The bacteriorhodopsin branched-photocycle intermediates P and Q are studied with respect to chromophore
isomeric content, photochemical origin, kinetic heterogeneity, and photoreversibility. These blue-shifted species
are compared to products with similar spectroscopic properties generated via thermal denaturation. We observe
that the thermal and photochemical species differ in both isomeric content and binding site environment.

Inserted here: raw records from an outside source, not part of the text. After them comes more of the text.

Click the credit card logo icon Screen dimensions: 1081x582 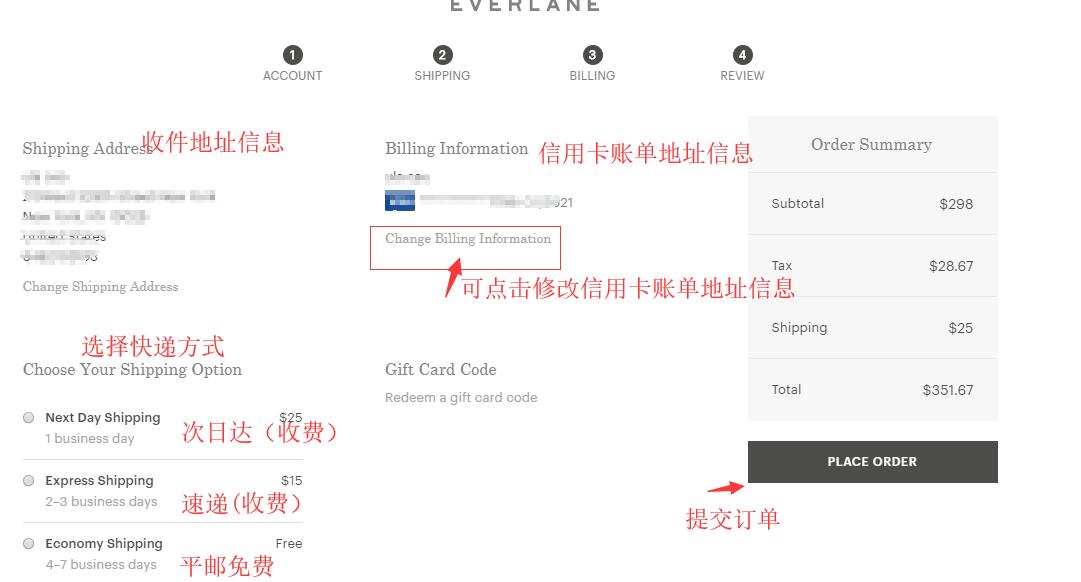[400, 201]
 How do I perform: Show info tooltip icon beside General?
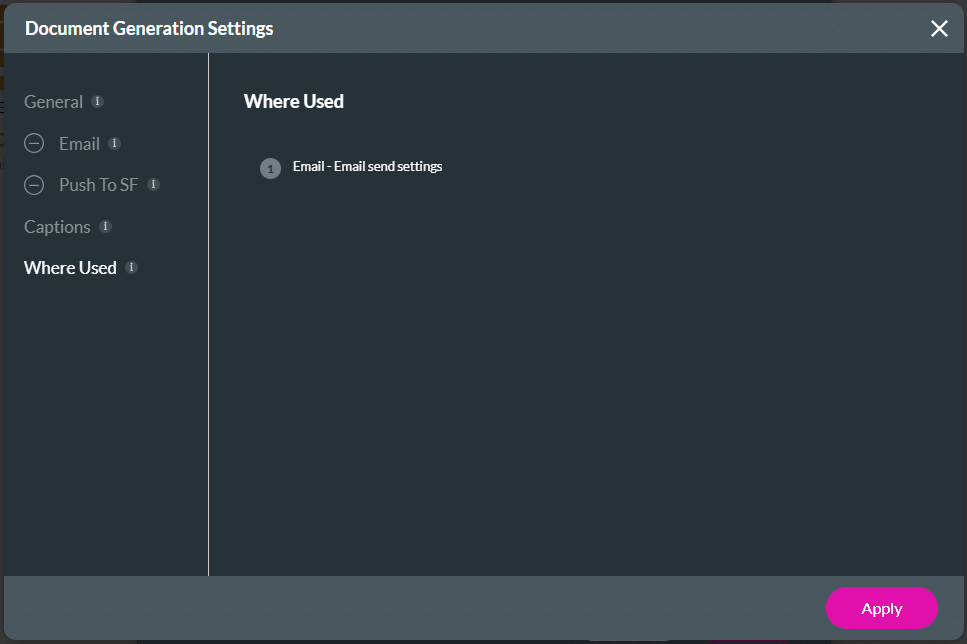coord(97,101)
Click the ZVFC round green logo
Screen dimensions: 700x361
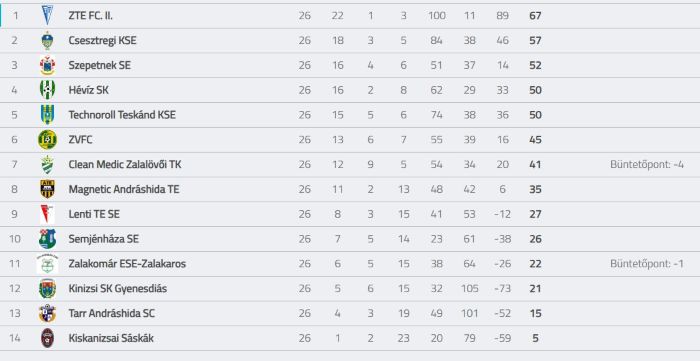47,140
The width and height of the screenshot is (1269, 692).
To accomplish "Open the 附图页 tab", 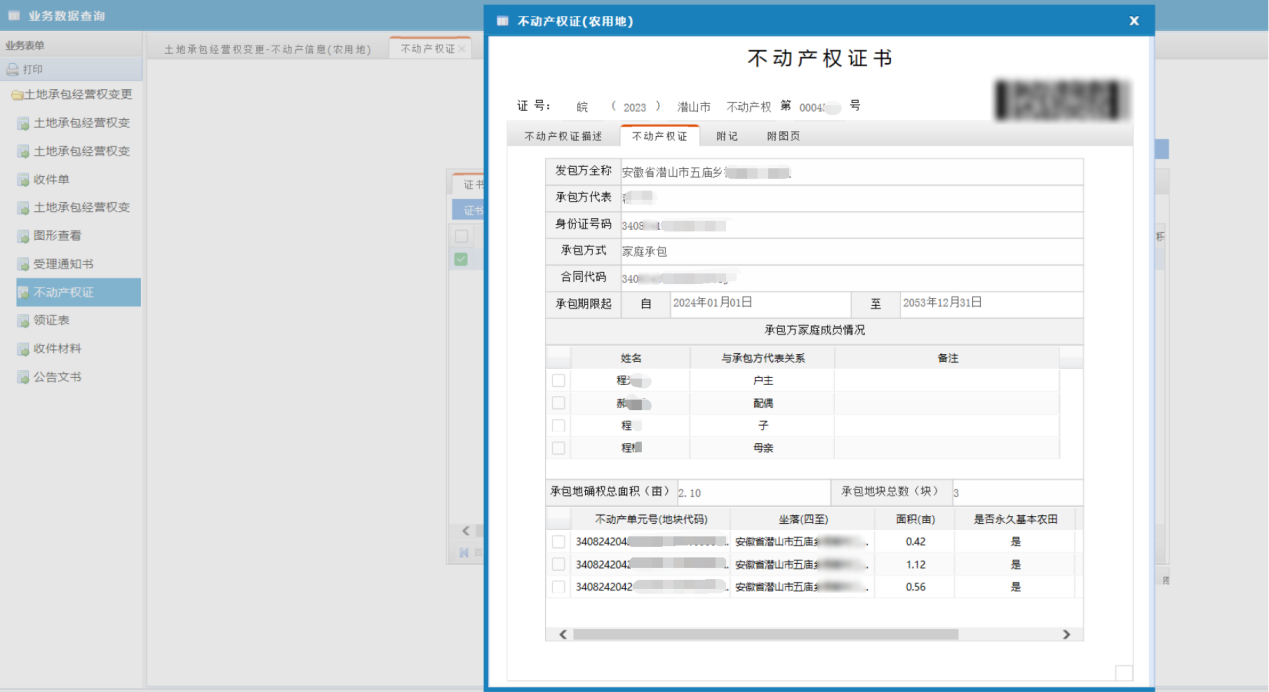I will click(x=783, y=137).
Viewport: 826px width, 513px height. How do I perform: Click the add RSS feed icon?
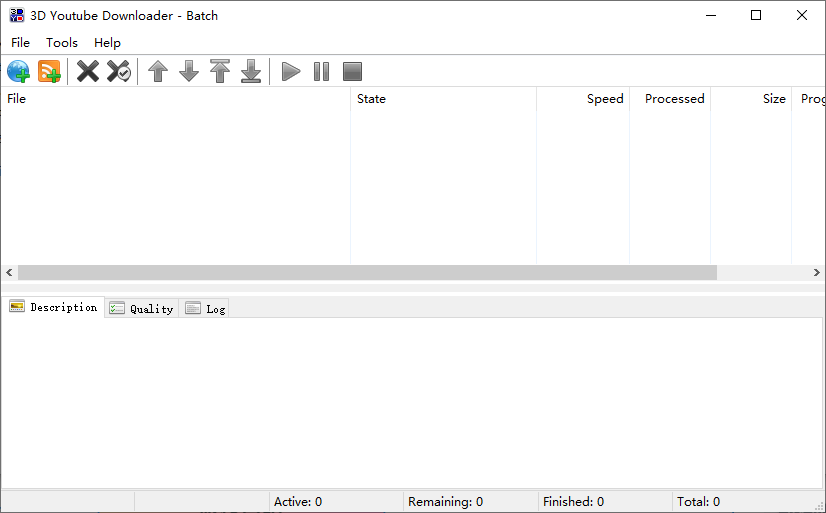49,71
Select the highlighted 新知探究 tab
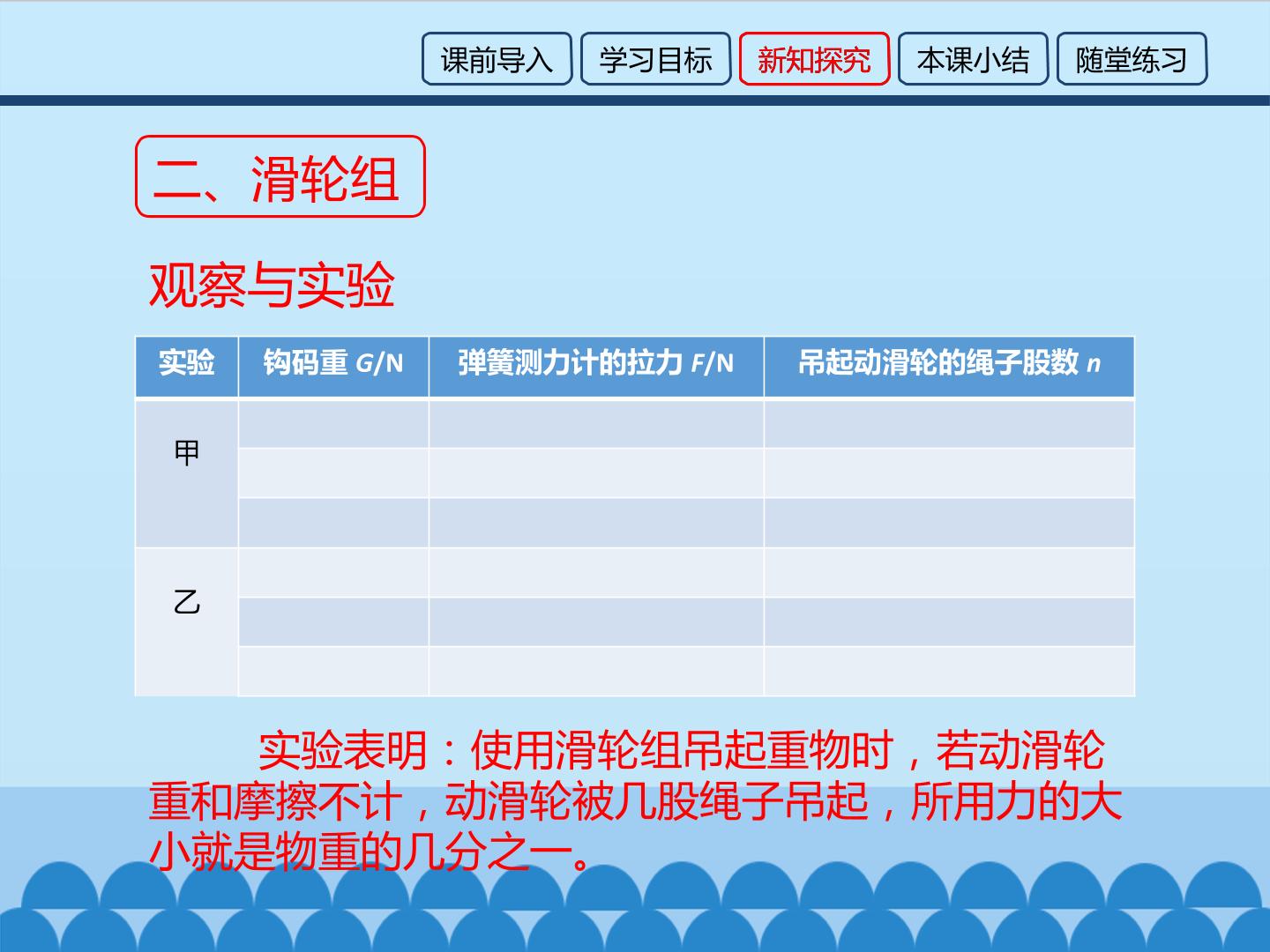 (x=814, y=59)
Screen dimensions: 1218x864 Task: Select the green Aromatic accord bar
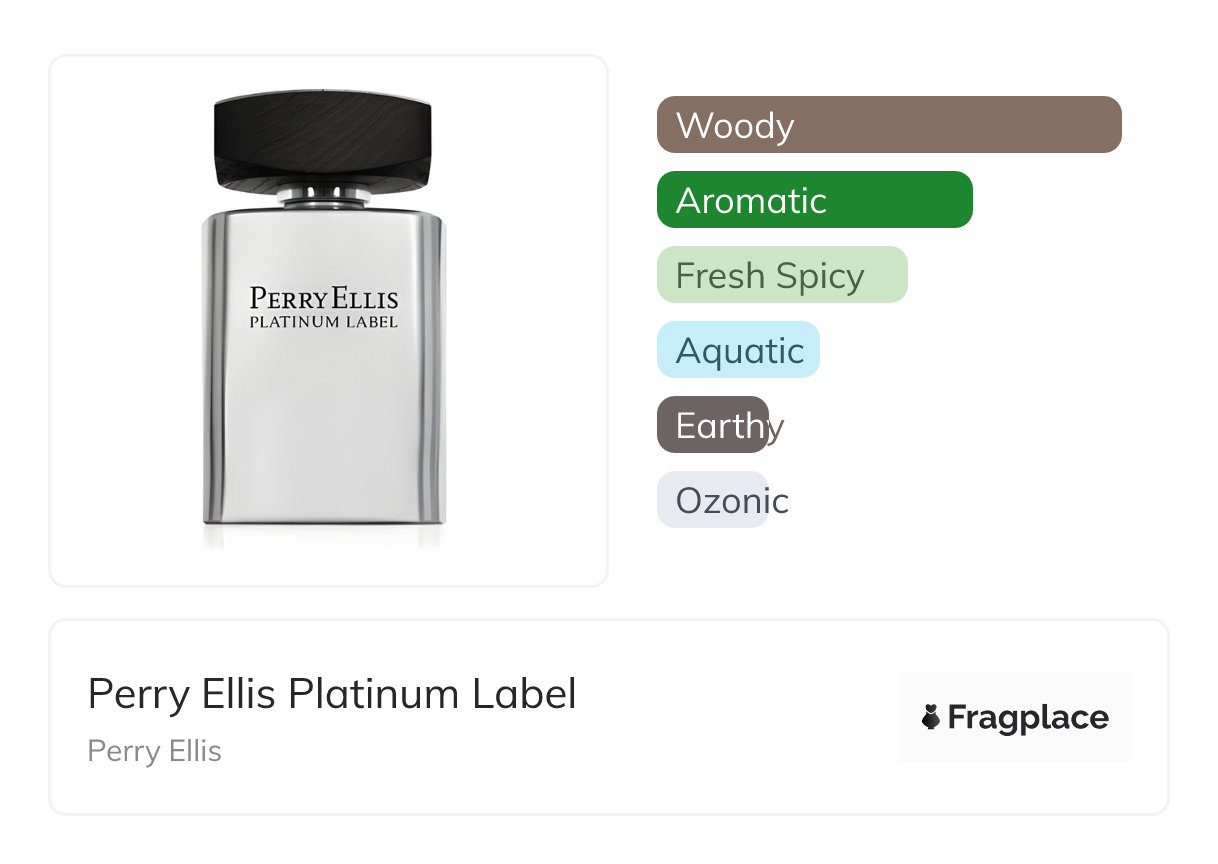[x=814, y=200]
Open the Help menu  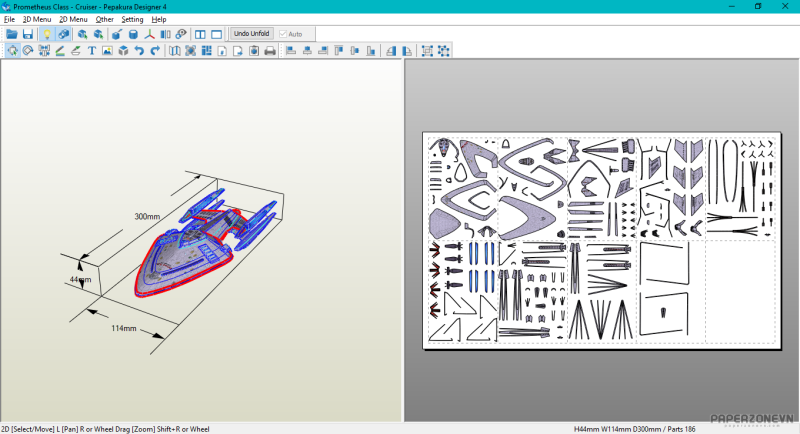[x=159, y=19]
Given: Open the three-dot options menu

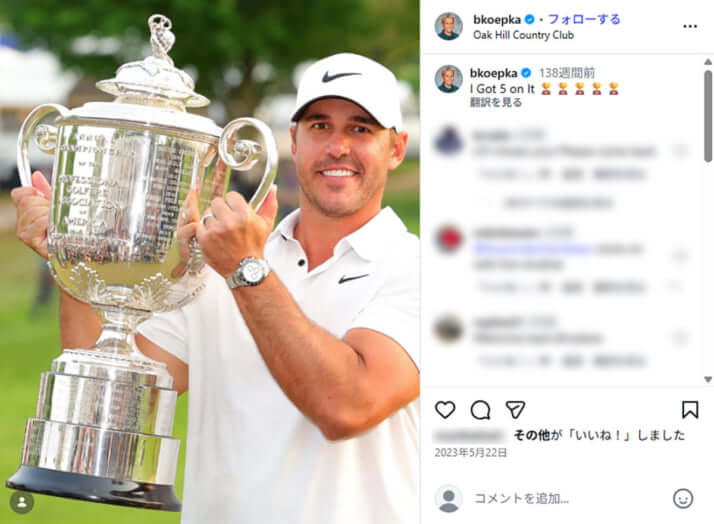Looking at the screenshot, I should 690,26.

Sequential two-photon activation of glycerol suspensions of bacteriorhodopsin containing low concentrations
of water (<15% v/v water/glycerol) form high yields of P state but almost no Q state. This observation is
attributed to the role that water plays in the hydrolysis reaction that converts the P state to Q. Relatively
large photostationary state populations of both intermediates can be generated in both 85% v/v glycerol
suspensions and polyacrylamide gels. At ambient temperature, both intermediates can be fully converted
back to bR with blue light. Chromophore extraction and HPLC analysis reveal that P, Q, and the spectrally
similar thermal products have a 9-cis retinal chromophore. The thermal products are also found to contain
small amounts of the 7-cis isomer. Time-resolved spectroscopy reveals that the P state is actually comprised
of two components with maximum absorptivities at 445 and 525 nm. The molar absorptivities of the
chromophore band maxima of the P and Q states in an 85% v/v glycerol/water suspension at pH 7 are ε(P
445)
= 47 000, ε(P
525) = 39 000, and ε(Q) = 33 000 M-1 cm-1. Kinetic analyses support previous studies indicating
that the P state is formed predominantly from the O state, which is consistent with the branched-photocycle
model. However, other paths to the P state are possible, including direct excitation of the small population
of blue membrane present in solution. We examine the hypothesis that the branched-photocycle evolved as
a photochromic sunscreen for UVA and UVB protection.